The coalition is organized through the Prevention and Wellness Office at West Park Hospital in Cody.
“Efforts to keep our youth drug-free are critical to healthy and safe communities here in Park County,” said Helena De Fina, PCCASA member and prevention specialist at West Park, in a news release. “This new funding will allow PCCASA to mobilize and organize their community to prevent youth substance use.”
“We congratulate this coalition on its work to raise a generation of young people equipped to remain drug free and ready to prosper in school, in their communities and in the workplace,” said Gil Kerlikowske, director of National Drug Control Policy, said in the release. “We know that stopping drug use before it ever begins is always the smartest and most cost-effective way to reduce drug use and its consequences.”
De Fina said the grant will support work to prevent substance abuse in youth 18 and younger, she said.

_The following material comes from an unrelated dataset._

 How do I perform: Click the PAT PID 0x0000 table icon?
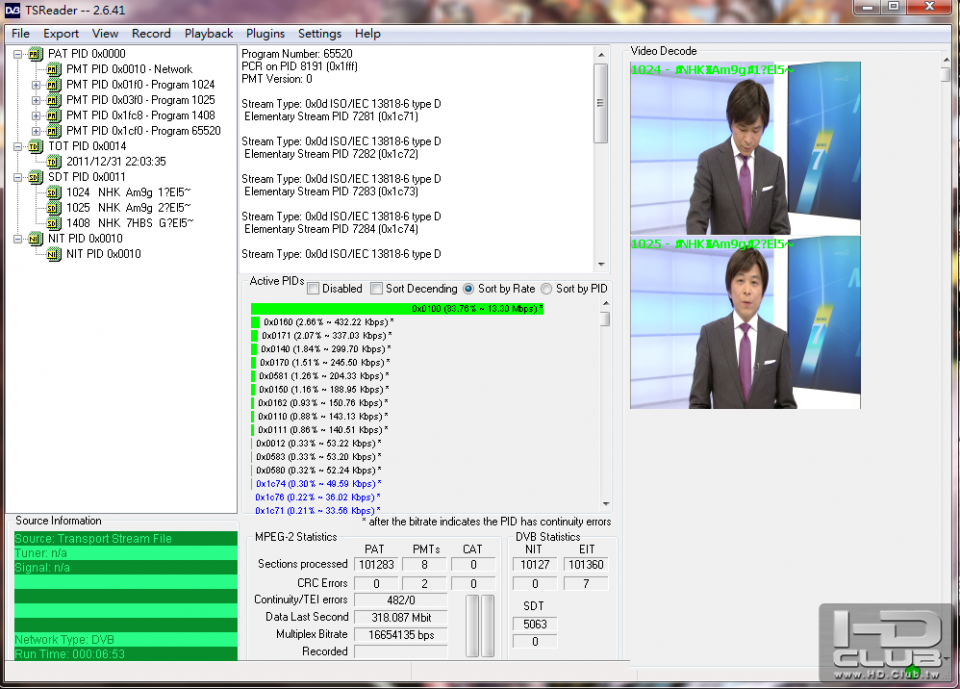36,53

The coalition plans to use the grant money to work toward four primary goals:
• Formalize PCCASA’s organizational structure to support and strengthen the coalition’s efforts to prevent and reduce substance abuse.

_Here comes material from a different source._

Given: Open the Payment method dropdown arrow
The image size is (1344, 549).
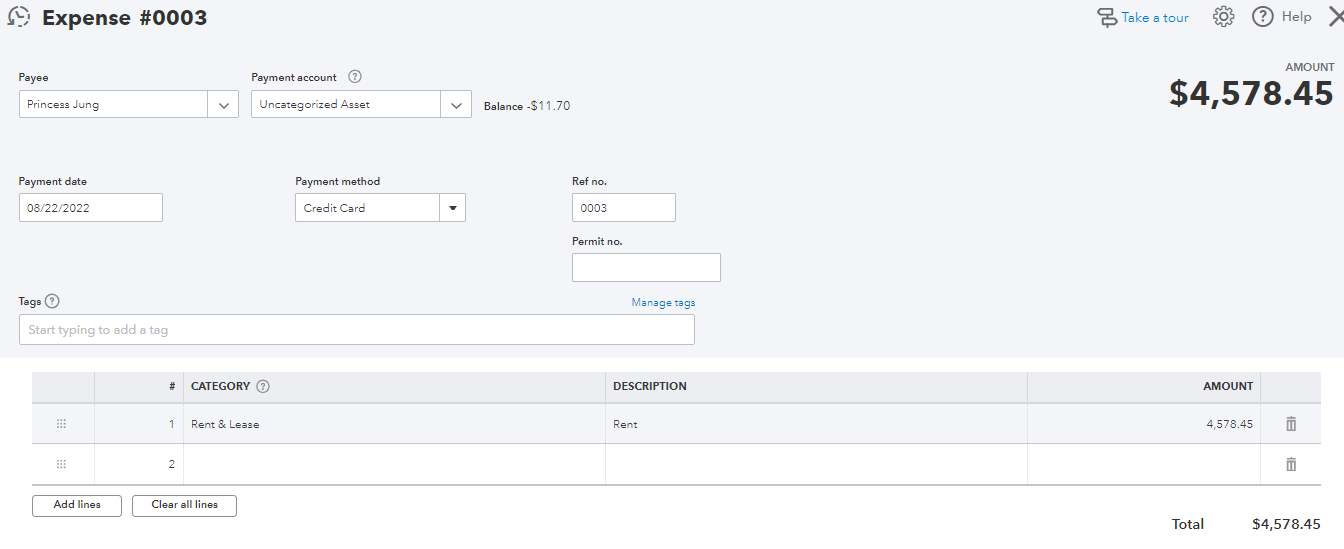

• Reduce 30-day use of alcohol among middle school and high school students in Park County.
• Administer reliable and valid detection tools to better detect and document the use of prescription drugs.

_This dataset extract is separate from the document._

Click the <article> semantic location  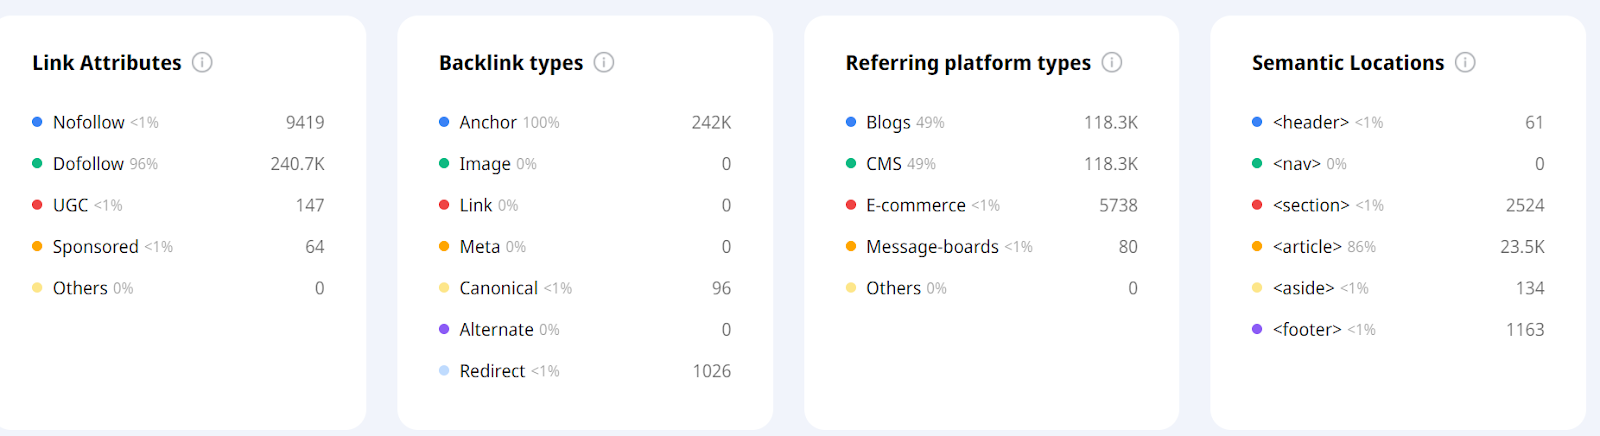tap(1307, 246)
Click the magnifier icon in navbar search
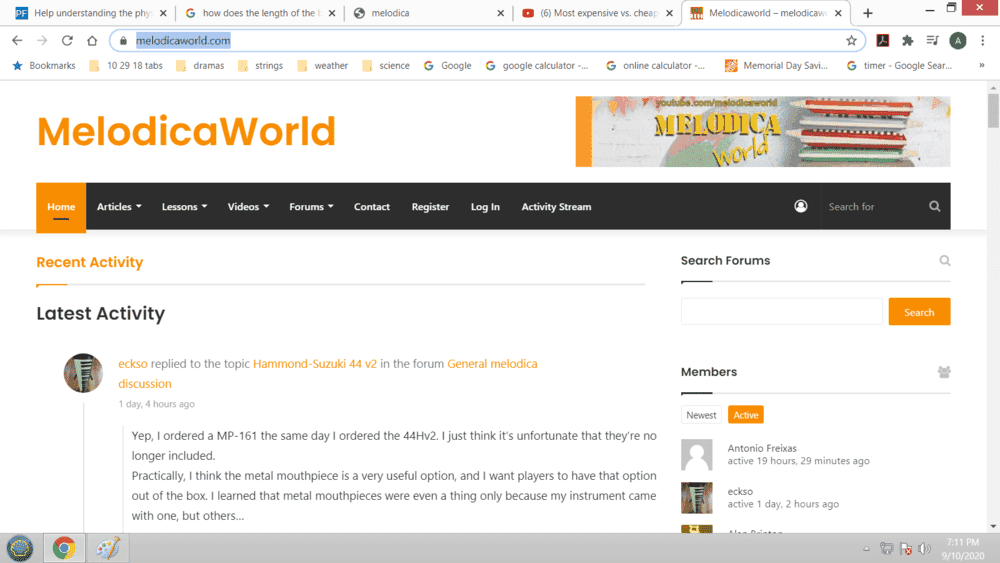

“We have a lot of information about the use of alcohol piece, but we want to focus more on prescription drugs,” De Fina said.
• Limit availability of illicit prescription drugs by using strategies to reduce access to them, and by promoting those strategies among Park County residents.
Powell Police Chief Roy Eckerdt said, “Alcohol has been, and continues to be, a problem with underage drinkers. Historically, alcohol has been a rite of passage,” and that mindset continues for many youth, he said.
Statistics from the 2010 Park County Prevention Needs Assessment show that 24 percent of high school seniors in the county binge drink, defined as having five or more alcoholic drinks in a row, De Fina said.
“I do want to point out that 75 percent of Park County youth are not drinking in this manner,” she added. “We need to also recognize those who do make healthier choices.”
Prescription drug abuse by youth is a relatively new problem, Eckerdt said.
“It’s not something that has been tracked in past years,” he said. But Eckerdt said he believes the situation in Powell is similar to the national trend, which shows an upswing in prescription drug abuse.
“Some of this is intentional; some is not,” he said. He cited the example of a parent who takes medication prescribed to one child for attention deficit hyperactivity disorder and gives it to another child, thinking if it works for one, it should work for the other, too.
But that child’s brain chemistry likely is different, so the medication could have a completely different effect on him or her, Eckerdt said.
While the extent of intentional abuse of prescription drugs is not documented yet, it is happening as evidenced by property crimes involving the theft of prescription drugs, Eckerdt said.
In addition, the medical community has become aware of the problem as well through incidences of “doctor shopping.” In those cases, people see two or more doctors in different clinics or cities at the same time, simultaneously asking for multiple prescriptions for the same drugs.
Eckerdt said the Wyoming Board of Pharmacy has created a pharmaceutical database for prescriptions that will show who is obtaining more than one prescription of the same type. When that system goes live, pharmacists will be able to tell if a prescription is a duplicate of one already prescribed to that person by another doctor.
De Fina said PCCASA submitted the grant application last spring, just before the Wyoming Department of Health made changes to the way it provides funding to substance abuse prevention efforts.
“This was a really nice surprise,” she said. “We were really hoping, of course, but we knew it was very competitive.”
De Fina said she now is the only full-time employee in the West Park prevention office.
“That limits us time wise,” she said, “but it hasn’t stopped our interest or our desire to continue prevention work ... I’m always keeping my eyes open for grants.”
The coalition will administer the grant independently. However, De Fina said she also plans to work when feasible with Sharon Altermatt, the new Park County prevention coordinator hired by the Johnson County Community Resource Center. That center now coordinates prevention efforts statewide.
“There’s a lot of adults that care and want the best for youth,” De Fina said.